Il est pourtant indéniable qu’en 1958, les constituants ont souhaité un Président de la République arbitre (I), cependant, après bientôt soixante ans de vie politique, il apparait non moins clairement que devoir se cantonner au rôle d’arbitre s’avère en pratique impossible pour le locataire de l’Elysée (II).
- Le Président de la République : un arbitre prévu par les institutions
Le Président, tel que défini par la Constitution, est placé au dessus des autres institutions. Ce rôle d'arbitre est clairement le fruit de la volonté des constituants (A), et, de fait, les quelques périodes de « cohabitation » connues par la Vème République, révèlent la justesse de cette ambition (B).
A. La volonté des constituants d’instaurer un « Président arbitre ».
Charles De Gaulle dans son discours de Bayeux, le 16 Juin 1946, évoquait déjà son souhait de voir instaurer un Président de la République, arbitre au dessus des combinaisons partisanes. « Le chef de l’État […] a l'attribution de servir d'arbitre au dessus des contingences politiques, soit normalement par le conseil soit, dans les moments de grave confusion, en invitant le pays à faire connaître par des élections sa décision souveraine ».
Evidemment dédaignée, pour les raisons que l’on connaît, par les constituants de la seconde Assemblée constituante (majorité absolue PCF/SFIO sortie des urnes le 11 juin 1946), cette conception inédite de la fonction présidentielle sera finalement mise en forme, douze ans plus tard, à l'article 5 alinéa 1 de la Constitution de 1958 : « Le Président de la République vieille au respect de la Constitution. Il assure par son arbitrage, le fonctionnement régulier des pouvoirs publics ainsi que la continuité de l’État ».

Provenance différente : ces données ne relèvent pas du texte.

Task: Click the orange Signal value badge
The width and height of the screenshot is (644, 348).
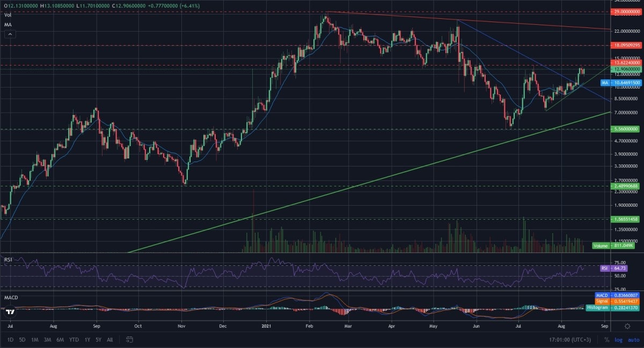Action: [619, 301]
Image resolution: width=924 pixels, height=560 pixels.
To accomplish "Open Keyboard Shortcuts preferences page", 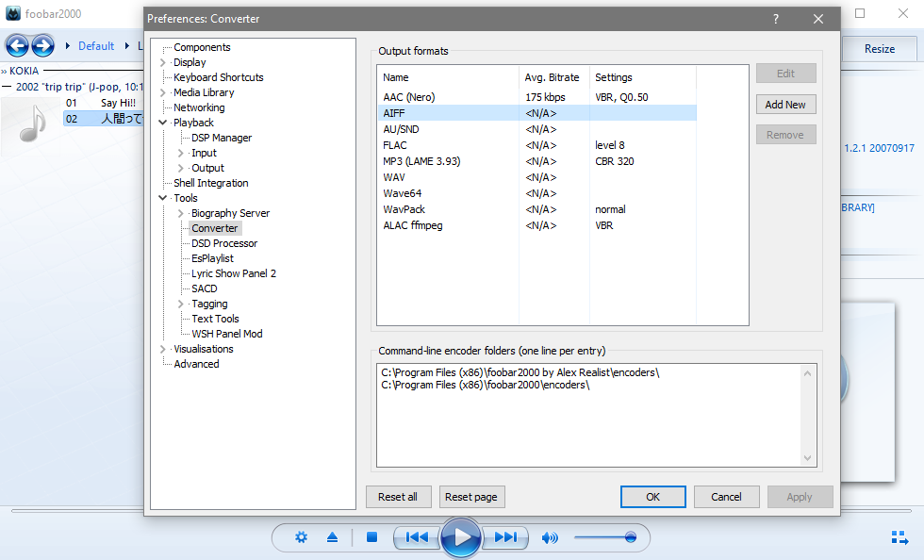I will tap(218, 77).
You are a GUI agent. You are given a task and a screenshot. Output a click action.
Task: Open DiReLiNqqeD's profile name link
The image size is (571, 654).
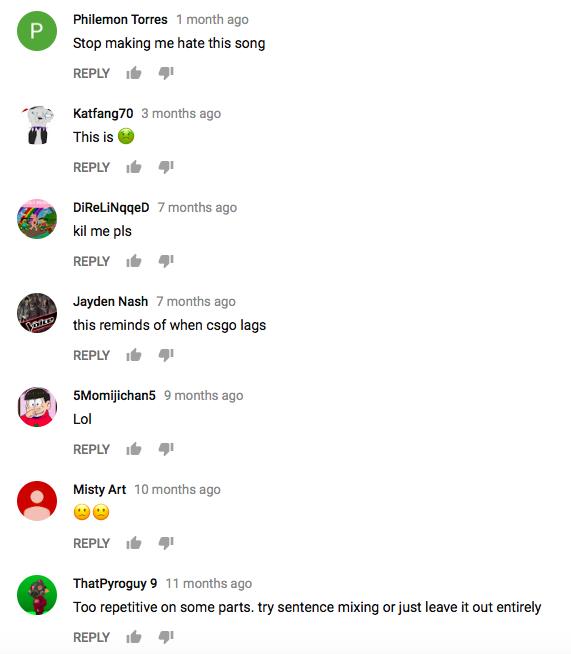[x=111, y=207]
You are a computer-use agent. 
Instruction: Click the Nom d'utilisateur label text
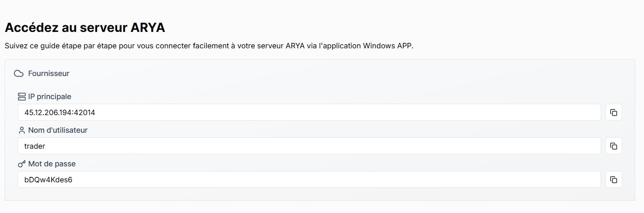tap(58, 130)
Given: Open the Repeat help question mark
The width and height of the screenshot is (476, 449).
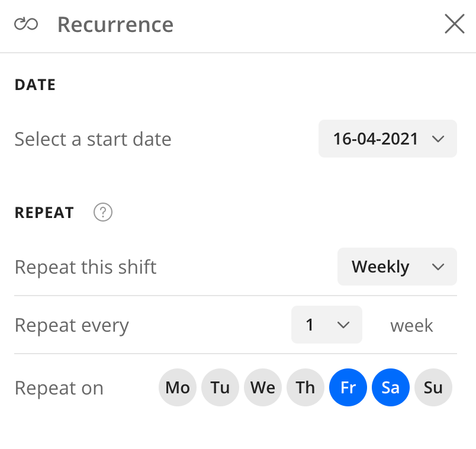Looking at the screenshot, I should [103, 212].
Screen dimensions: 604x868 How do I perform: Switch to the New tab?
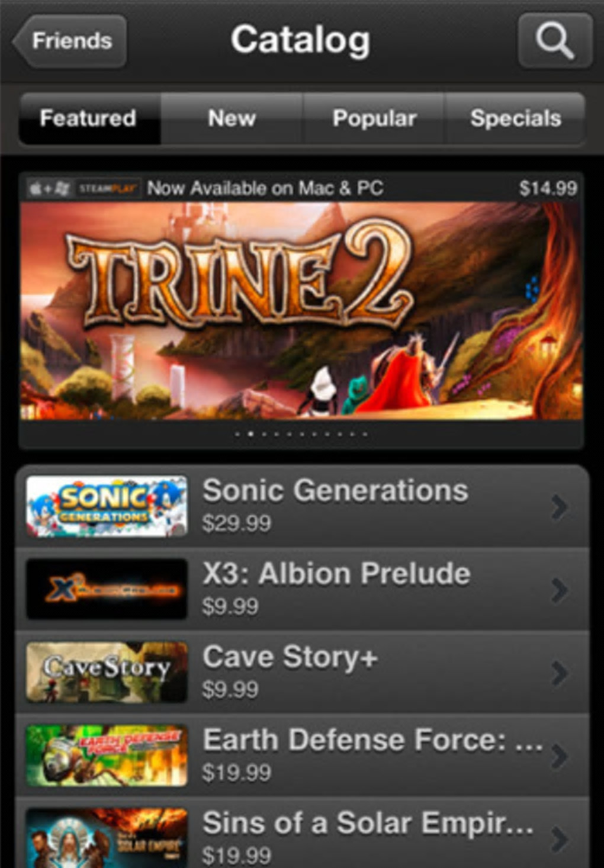(232, 118)
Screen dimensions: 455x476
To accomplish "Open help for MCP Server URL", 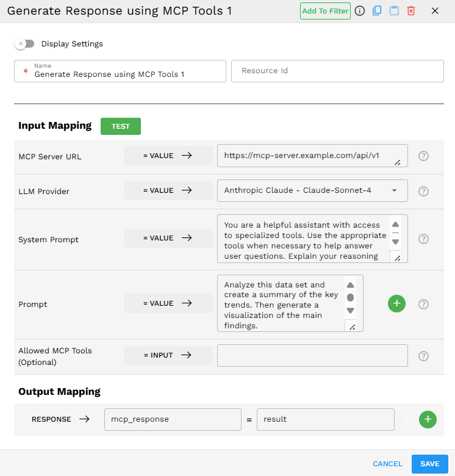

Pour lui permettre d’assurer ces nouvelles fonctions d’arbitrage, les constituants ont d’ailleurs prévu une série de moyens d’actions : des attributions dispensées du traditionnel contreseing ministériel, sanction de l’irresponsabilité de ces prédécesseurs. Art 19 : « Les actes du Président de la République autres que ceux prévus aux articles 8, 11, 12, 16, 18, 54, 56, 61 sont contresignés par le Premier ministre. »
En effet, certains de ces « pouvoirs propres », véritable innovation de la Vème République, sont traditionnellement interprétés par la doctrine dominante comme étant des moyens d'actions conférés par le constituant au Président de la République pour réaliser sa mission d'arbitrage.
Ainsi, le Président de la République : nomme le Premier Ministre en réalisant un arbitrage parmi les nombreux prétendants à la fonction issus de la majorité parlementaire à l’Assemblée Nationale (Article 8 alinéa 1).
Il peut également recourir à l’arbitrage du peuple souverain de deux manières distinctes : En faisant de lui « le législateur d’un jour » (Article 11 relatif au référendum législatif), ou en lui demandant de résoudre une crise institutionnelle opposant le gouvernement et l’Assemblée Nationale (Article 12 relatif au droit de dissolution). Cet appel à l’arbitrage du peuple peut même permettre de sortir le pays d’une grave crise sociale, quasi insurrectionnelle (dissolution du 30 mai 1968).